Some good news: We’ve been in a bear market longer now – 844 days since the S&P 500 peaked at 1551 on March 26, 2000 – than at any time since the 1930s. With the S&P down 41.5% to 906, that’s good news because it’s very similar to that thing at the dentist, where you’re really beginning to sweat after 40 minutes in the chair, and the pain – well, I know about the Novocain, but even just where your lip is being squished against your teeth, used by the dentist as an armrest, or Mr. Suction is sticking into that thing that connects the bottom of the back of your tongue to the bottom of your mouth – well, my point is, you’re really ready for this to be over, and the good news is that a lot of the worst is behind you.
The difference being that the dentist generally knows he’ll be finishing up in about 20 minutes – your tooth (without meaning to offend you in any way) is not all that unique – whereas with a bear market, well, who knows?

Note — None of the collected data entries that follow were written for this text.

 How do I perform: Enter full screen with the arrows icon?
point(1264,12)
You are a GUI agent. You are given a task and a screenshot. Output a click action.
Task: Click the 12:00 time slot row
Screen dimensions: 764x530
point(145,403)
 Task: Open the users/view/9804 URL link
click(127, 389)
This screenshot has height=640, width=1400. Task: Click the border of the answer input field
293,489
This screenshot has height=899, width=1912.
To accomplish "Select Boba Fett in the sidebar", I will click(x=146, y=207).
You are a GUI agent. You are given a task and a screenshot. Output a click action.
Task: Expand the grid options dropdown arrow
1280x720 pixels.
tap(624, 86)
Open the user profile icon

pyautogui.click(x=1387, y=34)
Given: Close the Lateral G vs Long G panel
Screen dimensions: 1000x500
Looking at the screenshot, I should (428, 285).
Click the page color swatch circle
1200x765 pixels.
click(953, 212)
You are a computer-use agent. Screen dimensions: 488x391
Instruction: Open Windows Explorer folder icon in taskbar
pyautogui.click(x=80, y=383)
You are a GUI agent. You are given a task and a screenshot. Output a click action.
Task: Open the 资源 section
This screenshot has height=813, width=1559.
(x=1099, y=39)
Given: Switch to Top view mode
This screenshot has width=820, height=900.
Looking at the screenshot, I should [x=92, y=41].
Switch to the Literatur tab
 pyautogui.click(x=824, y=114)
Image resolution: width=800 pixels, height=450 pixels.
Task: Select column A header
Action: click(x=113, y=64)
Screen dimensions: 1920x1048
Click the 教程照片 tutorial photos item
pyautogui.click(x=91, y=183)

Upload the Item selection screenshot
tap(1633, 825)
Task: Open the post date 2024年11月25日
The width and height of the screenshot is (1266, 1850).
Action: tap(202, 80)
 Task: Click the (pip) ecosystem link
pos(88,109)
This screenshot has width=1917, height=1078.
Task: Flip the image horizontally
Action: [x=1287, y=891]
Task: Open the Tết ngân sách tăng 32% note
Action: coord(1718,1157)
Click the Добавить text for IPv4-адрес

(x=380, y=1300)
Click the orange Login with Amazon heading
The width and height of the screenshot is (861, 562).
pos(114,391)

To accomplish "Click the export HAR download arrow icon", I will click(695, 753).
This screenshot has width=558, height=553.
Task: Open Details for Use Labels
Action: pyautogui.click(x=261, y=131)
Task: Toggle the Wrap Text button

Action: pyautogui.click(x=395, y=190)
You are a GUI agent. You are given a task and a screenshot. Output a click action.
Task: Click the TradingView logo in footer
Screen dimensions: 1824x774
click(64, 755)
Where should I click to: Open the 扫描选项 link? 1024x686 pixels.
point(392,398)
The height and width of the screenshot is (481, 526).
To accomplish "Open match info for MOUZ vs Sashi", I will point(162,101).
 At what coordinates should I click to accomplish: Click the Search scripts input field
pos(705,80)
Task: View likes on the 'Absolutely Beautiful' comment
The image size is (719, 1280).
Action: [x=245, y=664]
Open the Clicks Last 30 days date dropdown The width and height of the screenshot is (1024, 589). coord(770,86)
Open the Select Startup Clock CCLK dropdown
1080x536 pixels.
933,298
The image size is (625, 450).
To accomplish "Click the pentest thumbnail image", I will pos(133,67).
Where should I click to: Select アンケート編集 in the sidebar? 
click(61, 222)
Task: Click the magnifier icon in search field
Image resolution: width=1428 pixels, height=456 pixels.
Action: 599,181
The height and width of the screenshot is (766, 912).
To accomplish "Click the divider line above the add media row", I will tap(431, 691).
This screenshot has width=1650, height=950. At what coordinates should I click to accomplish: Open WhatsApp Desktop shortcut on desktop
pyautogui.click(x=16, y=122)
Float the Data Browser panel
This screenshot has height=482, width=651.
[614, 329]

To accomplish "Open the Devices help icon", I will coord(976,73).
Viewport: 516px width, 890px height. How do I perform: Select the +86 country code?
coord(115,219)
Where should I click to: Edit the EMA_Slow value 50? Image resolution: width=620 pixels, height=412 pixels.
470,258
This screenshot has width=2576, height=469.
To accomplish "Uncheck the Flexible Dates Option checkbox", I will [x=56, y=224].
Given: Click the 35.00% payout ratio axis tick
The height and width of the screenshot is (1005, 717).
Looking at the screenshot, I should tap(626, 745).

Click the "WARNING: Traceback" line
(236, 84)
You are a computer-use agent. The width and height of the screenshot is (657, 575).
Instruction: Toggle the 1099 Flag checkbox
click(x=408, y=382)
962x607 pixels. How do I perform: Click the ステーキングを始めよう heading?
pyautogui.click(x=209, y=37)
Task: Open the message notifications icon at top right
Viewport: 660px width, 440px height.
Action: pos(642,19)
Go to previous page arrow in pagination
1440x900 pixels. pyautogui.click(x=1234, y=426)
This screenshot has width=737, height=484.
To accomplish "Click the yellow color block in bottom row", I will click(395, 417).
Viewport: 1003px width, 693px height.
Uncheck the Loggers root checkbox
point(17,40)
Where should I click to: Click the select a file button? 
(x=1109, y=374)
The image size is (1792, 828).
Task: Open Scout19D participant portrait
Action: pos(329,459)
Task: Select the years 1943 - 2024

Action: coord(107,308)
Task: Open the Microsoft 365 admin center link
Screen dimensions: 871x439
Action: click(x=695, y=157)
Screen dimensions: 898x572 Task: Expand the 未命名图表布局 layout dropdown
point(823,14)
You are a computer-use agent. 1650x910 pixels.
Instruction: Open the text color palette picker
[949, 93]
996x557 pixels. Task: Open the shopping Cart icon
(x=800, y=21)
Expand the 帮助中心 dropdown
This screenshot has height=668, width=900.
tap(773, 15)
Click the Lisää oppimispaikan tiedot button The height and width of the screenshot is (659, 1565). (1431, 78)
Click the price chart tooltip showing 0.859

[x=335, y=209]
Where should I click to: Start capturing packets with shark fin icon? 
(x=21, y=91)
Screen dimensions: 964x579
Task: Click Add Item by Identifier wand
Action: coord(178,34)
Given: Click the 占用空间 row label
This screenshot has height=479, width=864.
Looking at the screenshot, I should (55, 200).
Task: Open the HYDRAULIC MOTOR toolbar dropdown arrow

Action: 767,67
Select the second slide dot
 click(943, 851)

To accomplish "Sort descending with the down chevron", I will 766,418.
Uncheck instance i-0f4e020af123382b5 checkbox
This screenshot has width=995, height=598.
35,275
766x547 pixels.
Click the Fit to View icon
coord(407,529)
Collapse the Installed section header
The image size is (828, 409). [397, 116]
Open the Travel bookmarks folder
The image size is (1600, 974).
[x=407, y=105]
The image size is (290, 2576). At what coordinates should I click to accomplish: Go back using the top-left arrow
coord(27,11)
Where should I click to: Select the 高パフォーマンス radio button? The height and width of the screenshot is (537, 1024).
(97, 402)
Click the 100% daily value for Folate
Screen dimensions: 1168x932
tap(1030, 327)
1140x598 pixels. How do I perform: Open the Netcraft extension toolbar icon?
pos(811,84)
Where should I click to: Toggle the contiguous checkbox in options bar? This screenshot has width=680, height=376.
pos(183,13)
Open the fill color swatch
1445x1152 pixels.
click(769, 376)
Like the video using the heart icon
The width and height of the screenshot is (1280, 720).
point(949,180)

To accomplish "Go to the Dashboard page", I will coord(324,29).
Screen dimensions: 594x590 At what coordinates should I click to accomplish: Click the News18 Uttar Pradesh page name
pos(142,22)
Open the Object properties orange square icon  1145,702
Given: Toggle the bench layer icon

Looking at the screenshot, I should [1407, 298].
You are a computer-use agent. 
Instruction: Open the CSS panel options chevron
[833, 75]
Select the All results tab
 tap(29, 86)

The latest Barron’s (thanks to John Hook for pointing much of this out to me) pegs the 1/11/73-10/3/74 bear market decline at 48.2% over 630 days and the 8/25/87-12/4/87 bear market decline at 33.5% over a mere 101 days. The NASDAQ has plunged 73% since 3/00, the worst US index drop since the Depression.
Of course, you’ve only lost this much if you believed you had this much when prices were peaking. If you realized it was ‘unreal’ (but held on to avoid paying taxes, or because you were just mesmerized and hoped it might go even higher), it’s a little different from losing money you had actually earned by the sweat of your brow.
But undoubtedly, many evaporated hundreds of billions did represent ‘real’ money, not paper profits, much of it lost by unsophisticated investors lured into the market at late stages of the bull market by its nearly irresistible call. Innocents, you might call them.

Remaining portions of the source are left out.